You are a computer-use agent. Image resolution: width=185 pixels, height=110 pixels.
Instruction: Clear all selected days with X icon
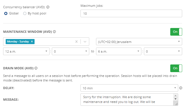pos(76,42)
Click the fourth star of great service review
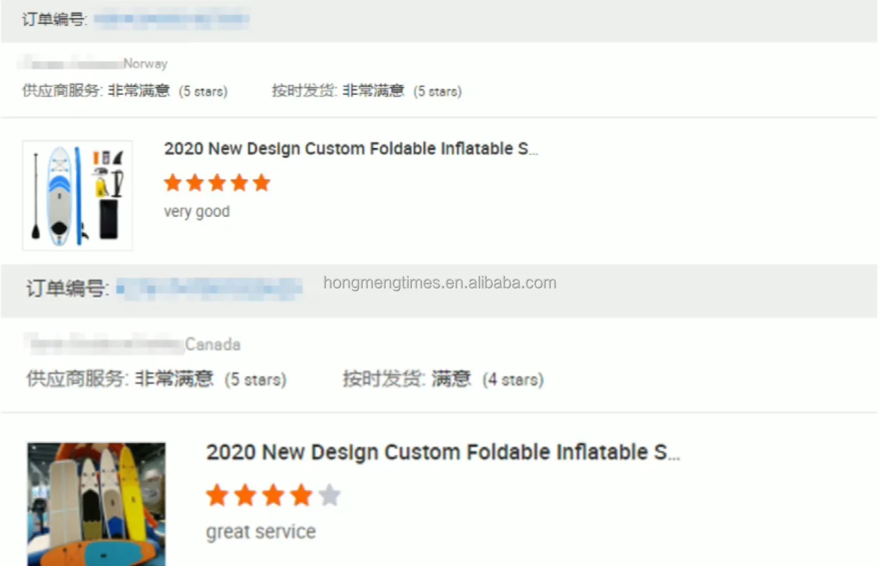This screenshot has height=566, width=879. click(301, 496)
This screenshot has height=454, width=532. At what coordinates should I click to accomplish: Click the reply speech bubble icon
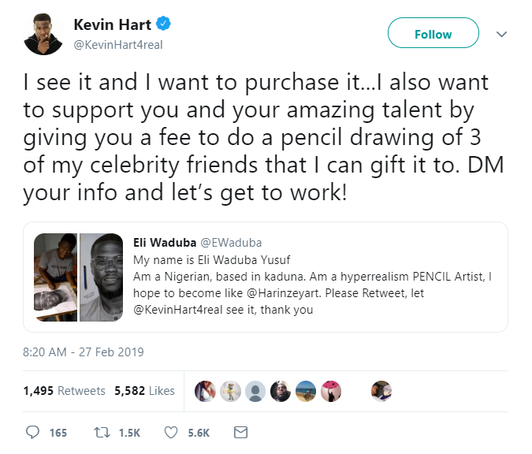[32, 432]
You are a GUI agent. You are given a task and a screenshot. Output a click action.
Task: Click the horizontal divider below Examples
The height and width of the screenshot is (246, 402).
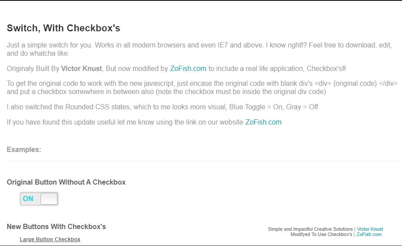pos(203,161)
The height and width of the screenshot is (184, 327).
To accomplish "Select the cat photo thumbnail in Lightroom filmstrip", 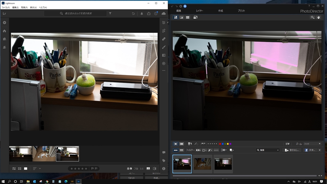I will tap(44, 154).
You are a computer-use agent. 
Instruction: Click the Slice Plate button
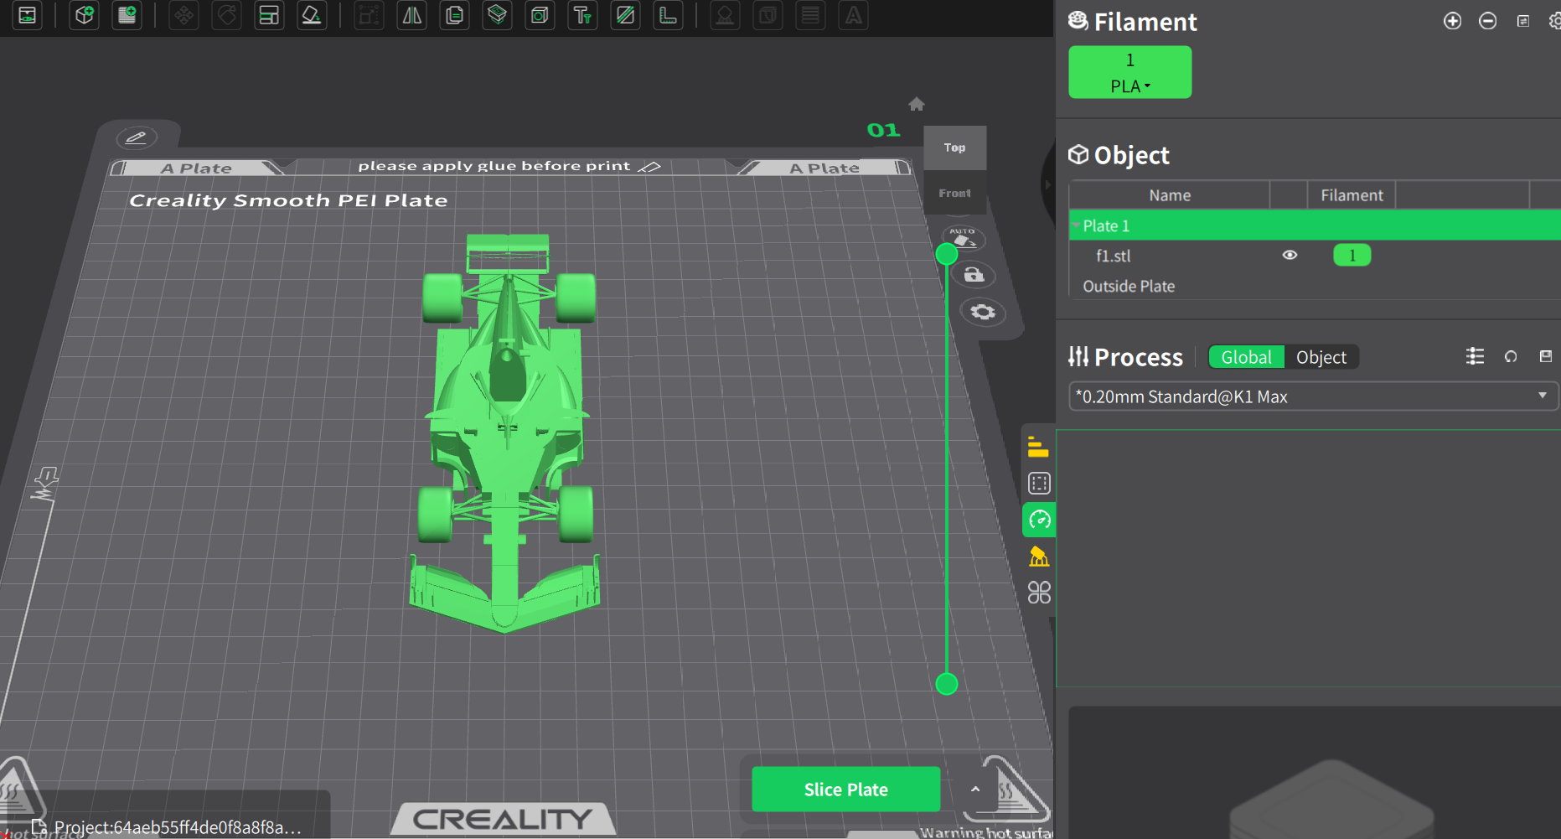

▬▬▬▬▬▬

# ACTION ITEM:
Lines from the one above containing "This screenshot has height=454, width=532." down to the one containing "You are a GUI" should be transcribed exactly, with both ends kept and no pictures.

# ANSWER BOX:
This screenshot has height=454, width=532. At what coordinates should I click to accomplish: Click the reply speech bubble icon
[32, 432]
You are a GUI agent. You are given a task and a screenshot. Output a click action.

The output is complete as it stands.